* **Your assignment**
Exact repetition of every record is required.

* **Given records**
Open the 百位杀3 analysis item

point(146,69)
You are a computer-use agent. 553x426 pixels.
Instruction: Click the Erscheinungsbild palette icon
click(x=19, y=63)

* **Solution**
Open the 百位杀3 analysis item

point(146,69)
You are a computer-use agent. 553x426 pixels.
Instruction: Click the Erscheinungsbild palette icon
click(x=19, y=63)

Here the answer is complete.